- _EXERCISE_: Continue the passage on using Psi Chi's chapter and leadership programs, picking up after its last sentence. Ignore the entries that follow it.

** begin TEXT SHOWN **

In a previous article (Koch, 2005), I suggested a timeline for utilizing Psi Chi's programs to help enhance your educational experience and maximize your potential for success as a graduate school applicant and in building the skills necessary for an academic career. I suggested that the timeline could be used along with the Waters and Jacobs (1975) timeline for preparing for graduate school. There are two limitations to my previous timeline.
First, it essentially includes only half of Psi Chi's programs. Second, it does not take into consideration students who wish to enter the business world instead of entering graduate school. Therefore, I would like to suggest a second timeline to address these issues. Once again, this timeline is somewhat idealized but outlines how you can use all of the chapter and leadership-oriented programs available through Psi Chi. The timeline is also based on the assumption that Psi Chi's programs are progressive in that a Model Chapter Award is a stepping stone to a Regional Chapter Award which is a stepping stone to the Ruth Hubbard Cousins National Chapter Award.

** end TEXT SHOWN **
** begin LISTED RECORDS **

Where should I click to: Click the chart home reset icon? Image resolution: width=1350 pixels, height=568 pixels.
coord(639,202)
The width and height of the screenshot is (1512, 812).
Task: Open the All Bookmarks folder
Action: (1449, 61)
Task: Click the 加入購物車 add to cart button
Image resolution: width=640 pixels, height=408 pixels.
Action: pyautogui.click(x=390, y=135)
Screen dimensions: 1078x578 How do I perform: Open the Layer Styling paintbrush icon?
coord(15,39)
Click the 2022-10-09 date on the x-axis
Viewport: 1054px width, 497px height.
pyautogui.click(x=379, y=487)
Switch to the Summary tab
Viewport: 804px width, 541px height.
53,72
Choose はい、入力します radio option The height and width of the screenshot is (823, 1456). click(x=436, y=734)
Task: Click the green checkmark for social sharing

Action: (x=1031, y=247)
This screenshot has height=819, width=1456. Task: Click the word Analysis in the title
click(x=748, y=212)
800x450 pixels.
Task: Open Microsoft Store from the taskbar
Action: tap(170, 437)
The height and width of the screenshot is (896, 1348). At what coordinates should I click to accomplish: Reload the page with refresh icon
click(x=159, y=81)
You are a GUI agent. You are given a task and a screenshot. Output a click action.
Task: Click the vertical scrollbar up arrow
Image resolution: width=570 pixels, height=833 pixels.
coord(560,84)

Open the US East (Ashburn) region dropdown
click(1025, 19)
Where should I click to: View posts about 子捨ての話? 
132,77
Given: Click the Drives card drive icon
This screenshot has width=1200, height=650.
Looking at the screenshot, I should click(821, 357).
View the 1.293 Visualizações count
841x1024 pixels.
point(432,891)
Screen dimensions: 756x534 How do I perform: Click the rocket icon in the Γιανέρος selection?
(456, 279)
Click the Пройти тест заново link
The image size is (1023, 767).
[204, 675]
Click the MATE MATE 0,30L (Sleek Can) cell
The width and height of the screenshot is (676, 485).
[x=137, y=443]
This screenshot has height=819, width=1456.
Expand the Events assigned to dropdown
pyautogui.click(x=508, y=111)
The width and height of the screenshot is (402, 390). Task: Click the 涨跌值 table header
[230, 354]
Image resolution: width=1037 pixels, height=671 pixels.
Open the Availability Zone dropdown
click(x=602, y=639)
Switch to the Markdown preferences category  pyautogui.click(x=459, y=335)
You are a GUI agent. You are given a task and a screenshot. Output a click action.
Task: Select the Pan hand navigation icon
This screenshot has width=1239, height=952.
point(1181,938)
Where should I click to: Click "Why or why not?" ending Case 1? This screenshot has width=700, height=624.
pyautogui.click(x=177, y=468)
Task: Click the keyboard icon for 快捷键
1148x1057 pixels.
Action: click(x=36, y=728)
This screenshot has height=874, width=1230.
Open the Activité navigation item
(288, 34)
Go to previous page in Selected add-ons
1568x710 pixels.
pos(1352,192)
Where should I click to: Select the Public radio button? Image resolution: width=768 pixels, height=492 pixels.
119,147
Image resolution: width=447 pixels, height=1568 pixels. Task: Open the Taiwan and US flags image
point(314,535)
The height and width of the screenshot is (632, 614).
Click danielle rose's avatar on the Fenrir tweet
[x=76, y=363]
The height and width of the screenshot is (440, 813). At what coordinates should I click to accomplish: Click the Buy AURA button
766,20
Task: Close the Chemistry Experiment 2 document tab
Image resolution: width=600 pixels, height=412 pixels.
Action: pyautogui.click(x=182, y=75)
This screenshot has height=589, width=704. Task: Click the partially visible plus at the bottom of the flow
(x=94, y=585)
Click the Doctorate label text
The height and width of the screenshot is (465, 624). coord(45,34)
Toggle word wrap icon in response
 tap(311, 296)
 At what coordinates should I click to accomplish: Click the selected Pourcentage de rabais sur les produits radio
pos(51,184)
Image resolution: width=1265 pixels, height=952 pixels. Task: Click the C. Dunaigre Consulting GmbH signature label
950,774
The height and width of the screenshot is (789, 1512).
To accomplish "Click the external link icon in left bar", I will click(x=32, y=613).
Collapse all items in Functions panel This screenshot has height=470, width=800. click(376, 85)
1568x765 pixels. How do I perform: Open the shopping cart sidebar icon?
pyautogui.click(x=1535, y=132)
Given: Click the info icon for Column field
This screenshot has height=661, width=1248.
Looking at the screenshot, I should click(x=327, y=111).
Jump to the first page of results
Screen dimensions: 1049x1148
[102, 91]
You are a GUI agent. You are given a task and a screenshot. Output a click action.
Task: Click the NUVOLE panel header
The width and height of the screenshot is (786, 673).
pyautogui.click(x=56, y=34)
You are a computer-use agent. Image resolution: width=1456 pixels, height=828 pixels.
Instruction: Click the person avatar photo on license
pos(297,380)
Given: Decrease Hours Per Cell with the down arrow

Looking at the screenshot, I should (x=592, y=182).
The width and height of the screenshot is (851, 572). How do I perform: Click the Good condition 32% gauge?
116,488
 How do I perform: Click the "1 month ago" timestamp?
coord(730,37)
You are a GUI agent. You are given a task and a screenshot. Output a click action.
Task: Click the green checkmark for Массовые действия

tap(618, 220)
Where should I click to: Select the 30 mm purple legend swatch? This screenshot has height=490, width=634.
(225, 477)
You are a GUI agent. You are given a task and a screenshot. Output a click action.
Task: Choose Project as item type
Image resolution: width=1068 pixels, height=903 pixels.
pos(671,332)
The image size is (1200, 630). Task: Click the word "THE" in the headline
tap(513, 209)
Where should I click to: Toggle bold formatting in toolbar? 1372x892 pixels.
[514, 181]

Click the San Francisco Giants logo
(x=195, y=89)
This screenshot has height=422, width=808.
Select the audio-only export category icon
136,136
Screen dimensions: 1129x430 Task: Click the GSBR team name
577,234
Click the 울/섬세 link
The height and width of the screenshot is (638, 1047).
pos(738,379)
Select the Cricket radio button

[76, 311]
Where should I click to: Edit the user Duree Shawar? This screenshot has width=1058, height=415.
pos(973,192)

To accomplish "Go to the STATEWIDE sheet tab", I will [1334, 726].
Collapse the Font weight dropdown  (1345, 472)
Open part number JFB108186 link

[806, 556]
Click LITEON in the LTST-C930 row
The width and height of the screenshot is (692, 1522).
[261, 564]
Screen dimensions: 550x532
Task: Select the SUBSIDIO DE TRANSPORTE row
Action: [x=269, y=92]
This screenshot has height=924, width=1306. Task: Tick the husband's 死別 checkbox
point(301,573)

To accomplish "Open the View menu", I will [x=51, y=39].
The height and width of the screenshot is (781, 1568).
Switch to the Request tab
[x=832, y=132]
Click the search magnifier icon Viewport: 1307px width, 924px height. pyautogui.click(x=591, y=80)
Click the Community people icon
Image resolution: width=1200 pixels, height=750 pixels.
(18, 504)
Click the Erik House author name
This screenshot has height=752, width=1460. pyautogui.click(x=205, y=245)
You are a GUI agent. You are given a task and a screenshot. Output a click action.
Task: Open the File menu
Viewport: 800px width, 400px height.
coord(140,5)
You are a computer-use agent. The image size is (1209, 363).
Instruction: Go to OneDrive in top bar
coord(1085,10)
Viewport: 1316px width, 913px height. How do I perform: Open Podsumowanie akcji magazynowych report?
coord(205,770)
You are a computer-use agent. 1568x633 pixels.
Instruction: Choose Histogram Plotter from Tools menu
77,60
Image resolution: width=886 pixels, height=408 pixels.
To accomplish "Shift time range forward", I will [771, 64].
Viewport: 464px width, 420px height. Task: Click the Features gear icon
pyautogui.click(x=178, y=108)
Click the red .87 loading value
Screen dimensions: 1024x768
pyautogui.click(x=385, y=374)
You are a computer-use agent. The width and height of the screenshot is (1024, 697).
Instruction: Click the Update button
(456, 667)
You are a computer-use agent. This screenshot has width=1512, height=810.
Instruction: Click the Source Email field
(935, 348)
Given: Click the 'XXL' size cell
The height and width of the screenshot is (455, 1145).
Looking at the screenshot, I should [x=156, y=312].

** end LISTED RECORDS **

- _OUTPUT FOR THIS EXERCISE_:
By utilizing these leadership-oriented programs, you will be able to develop some of the skills highly valued by employers (e.g., ability to work with others, taking initiative, etc.; see Appleby, 2000) and have experiences that you will be able to draw upon to help illustrate those abilities to potential employers during an interview. For instance, you will be able show clear evidence of your leadership ability by talking about how your chapter won a regional and national chapter award and how you won the Kay Wilson Leadership award. You will be able to show that you value leadership and learning how to improve your skills by attending a leadership conference. You will be able to give concrete examples of your organizational skills and how you handle difficult situations by talking about the service projects and research conferences you helped organize. The research conference is also an example of how you are able to work with outside groups. The Website Award shows that you are able to use technology and have an understanding of how to communicate effectively within an organization and how to market to outside groups. Finally, the Model Chapter Awards demonstrate a consistent drive for organizational excellence. In addition, you will be able to look back on these experiences to help you succeed on the job. Take advantage of these opportunities by planning for them.

Sophomore Year
  • Become a Psi Chi member. Get involved in chapter activities and start gathering information about the different officer positions available.
  • Help organize a chapter service project.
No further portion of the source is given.